The GT70 was a bitsa, using as much off-the-shelf Ford material as possible to minimise cost, right up to the Capri RS 2.6-litre V6 engine, though the ZF DS25 five-speed transaxle had to be expropriated from bought-in stock. Roger Clark drove the prototype in its debut event, the September 1970 Ronde Cevenole, but retired with multiple engine, brake and suspension problems. Hayes sought production funding for 500 GT70s from Ford Detroit, describing it as a ‘prestige sports car’ capable of taking on all opposition in international rallying. But Ford’s Advanced Vehicle Operations division, which would have built the batch, then required dozens of changes to facilitate production. Detroit proved unenthusiastic, unsure of the need for a GT70, a two-month Ford strike delayed matters and then the Oil Crisis loomed and, after only half a dozen or so had been built, the notion was consigned to history.
The gruelling, multi-day Tour was also in some respects a laugh a minute. Scrutineering was conducted in a tiny Esso petrol station on one of the busiest crossroads in Nice, during the lunchtime rush hour. The Matras were towed there and back. Jean-François Piot’s Capri died between scrutineering and the parc fermé with a flat battery, adding to the traffic jams. Engines, gearboxes and axles were daubed with radioactive paint to prevent too much jiggery-pokery by any entrant… whose mechanics hadn’t brought along matching paint of their own…

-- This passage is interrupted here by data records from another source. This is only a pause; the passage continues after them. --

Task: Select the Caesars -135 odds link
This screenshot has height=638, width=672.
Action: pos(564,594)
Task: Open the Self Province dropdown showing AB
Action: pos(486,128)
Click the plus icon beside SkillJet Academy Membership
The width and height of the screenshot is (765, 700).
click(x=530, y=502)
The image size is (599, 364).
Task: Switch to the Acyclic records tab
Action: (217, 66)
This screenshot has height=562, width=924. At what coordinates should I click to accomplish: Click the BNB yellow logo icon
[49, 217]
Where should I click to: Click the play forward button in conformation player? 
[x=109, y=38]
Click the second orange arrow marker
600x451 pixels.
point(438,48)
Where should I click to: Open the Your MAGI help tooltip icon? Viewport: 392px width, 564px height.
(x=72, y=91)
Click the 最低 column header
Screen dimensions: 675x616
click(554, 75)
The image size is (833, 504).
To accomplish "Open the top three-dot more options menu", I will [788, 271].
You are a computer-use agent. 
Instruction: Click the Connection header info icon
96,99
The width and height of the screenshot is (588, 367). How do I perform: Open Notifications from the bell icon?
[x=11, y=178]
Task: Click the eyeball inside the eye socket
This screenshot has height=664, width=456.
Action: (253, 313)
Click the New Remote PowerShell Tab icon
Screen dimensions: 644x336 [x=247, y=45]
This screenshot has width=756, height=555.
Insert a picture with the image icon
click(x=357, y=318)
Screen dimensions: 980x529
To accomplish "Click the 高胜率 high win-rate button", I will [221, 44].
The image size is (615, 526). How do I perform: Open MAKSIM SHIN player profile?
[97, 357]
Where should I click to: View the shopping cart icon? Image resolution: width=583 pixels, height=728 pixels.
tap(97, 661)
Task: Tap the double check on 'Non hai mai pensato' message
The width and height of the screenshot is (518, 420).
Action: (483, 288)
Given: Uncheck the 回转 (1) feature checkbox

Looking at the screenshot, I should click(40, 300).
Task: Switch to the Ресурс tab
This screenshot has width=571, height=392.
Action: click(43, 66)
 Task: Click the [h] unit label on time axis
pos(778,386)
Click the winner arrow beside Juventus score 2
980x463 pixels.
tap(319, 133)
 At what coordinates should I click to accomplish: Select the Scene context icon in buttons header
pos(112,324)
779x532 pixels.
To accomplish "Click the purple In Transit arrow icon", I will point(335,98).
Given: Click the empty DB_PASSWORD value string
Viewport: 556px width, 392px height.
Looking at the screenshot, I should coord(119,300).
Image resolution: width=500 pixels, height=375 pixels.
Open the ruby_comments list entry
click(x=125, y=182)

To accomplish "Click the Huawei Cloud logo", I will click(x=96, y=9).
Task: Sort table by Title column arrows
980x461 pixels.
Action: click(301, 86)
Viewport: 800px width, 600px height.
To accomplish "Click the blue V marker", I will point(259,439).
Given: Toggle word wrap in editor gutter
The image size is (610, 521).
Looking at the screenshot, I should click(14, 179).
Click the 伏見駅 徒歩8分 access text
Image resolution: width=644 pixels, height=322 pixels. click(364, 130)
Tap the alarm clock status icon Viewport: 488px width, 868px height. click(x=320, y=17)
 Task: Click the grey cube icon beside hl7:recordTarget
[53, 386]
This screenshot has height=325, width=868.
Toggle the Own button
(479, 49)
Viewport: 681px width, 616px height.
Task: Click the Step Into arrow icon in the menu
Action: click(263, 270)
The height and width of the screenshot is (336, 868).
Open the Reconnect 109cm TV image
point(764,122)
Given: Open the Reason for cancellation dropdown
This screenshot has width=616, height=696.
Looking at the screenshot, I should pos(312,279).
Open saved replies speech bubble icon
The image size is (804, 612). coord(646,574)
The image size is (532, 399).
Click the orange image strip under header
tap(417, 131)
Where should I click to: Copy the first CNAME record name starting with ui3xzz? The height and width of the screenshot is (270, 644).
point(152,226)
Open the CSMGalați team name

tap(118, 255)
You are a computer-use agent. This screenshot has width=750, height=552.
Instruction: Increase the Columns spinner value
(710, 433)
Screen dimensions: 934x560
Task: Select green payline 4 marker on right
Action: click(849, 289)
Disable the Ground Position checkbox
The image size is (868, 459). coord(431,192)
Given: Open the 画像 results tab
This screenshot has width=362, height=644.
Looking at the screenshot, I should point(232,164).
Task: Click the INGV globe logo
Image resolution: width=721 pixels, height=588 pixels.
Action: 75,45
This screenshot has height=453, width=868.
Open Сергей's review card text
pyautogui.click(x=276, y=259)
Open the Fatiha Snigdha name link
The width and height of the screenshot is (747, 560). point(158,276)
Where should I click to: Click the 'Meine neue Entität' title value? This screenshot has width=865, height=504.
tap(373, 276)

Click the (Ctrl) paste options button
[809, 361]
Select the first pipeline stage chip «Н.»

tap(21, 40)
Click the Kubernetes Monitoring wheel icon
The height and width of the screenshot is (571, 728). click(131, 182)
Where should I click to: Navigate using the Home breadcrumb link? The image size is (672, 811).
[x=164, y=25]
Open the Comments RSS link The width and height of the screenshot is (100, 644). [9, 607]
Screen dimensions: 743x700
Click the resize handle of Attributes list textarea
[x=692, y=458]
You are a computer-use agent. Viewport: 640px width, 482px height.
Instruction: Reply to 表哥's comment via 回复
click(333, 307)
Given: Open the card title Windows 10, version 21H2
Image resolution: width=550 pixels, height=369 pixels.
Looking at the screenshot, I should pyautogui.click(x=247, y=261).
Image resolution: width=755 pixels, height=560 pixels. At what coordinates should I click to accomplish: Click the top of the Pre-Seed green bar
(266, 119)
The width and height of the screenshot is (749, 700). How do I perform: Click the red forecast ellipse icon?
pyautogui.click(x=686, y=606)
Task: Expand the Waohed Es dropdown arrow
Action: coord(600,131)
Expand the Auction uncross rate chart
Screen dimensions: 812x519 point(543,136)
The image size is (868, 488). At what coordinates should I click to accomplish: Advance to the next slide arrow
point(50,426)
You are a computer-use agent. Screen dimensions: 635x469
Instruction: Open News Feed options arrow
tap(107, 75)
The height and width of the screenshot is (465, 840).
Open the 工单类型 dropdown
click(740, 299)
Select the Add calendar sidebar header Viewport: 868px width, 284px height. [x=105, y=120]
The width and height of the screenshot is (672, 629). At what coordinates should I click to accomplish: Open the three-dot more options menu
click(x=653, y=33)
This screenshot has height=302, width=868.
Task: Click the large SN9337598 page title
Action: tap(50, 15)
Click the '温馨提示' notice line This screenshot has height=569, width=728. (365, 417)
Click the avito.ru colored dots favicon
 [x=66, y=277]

Poor Fiorentino’s Matra was hampered by assorted problems but the stylish Larrousse reigned supreme, although Ford’s promising GT70 went well. Big drama of the first night was one particular ‘Left minus over brow’ which had a Camaro slithering 50 yards straight on before it punched through a bridge parapet. An unfortunate spectator was hurt. He had been sitting on the parapet. Rauno Aaltonen then rolled his BMW on top of the crashed Camaro, and a private BMW completed the sandwich.
The 32-lap race around Barcelona’s Montjuich Park circuit was run in such torrid heat that Ecurie Filipinetti Ferrari Daytona drivers Vic Elford and Jean-Claude Andruet both had to be revived with oxygen. To local joy, the stage winner there was the José Juncadella/Jean-Pierre Jabouille Escuderia Montjuich Ferrari 512M.
Torrential rain then lashed the return leg up through France, the Matra crews sitting in six inches of storm-tossed water. The MS650s’ cockpits were so cramped that their service car had to carry the crew’s spare crash helmets. Each man had three: one for the circuit races, one with integral intercom for the hillclimbs, and a lightweight shell for the road sections.
In a German time control at Birkenfeld, sited in another of sponsor Esso’s cramped service stations, ‘French’ parking jammed the town solid, without a trace of any Polizei to help. When an officer finally arrived, his appearance coincided with that of the yellow Ferrari 512M. As Juncadella whooped the throttle to clear the V12’s throat the officer took profound exception. It was strictly forbidden to run open exhausts on German roads, but as the officer was still writing down the Ferrari’s infringements everyone suddenly clocked out, the jams miraculously cleared and he lost his culprits in the rush.
Larrousse/Rives won the prototype class handsomely after Mazet crashed the Ford GT70. The ‘real’ Tour was quite an epic event in period, and it offered in some respects an illuminating opportunity for circuit and rally specialists to meet one another in an event of real substance, toe to toe. It’s such a pity this is no longer possible.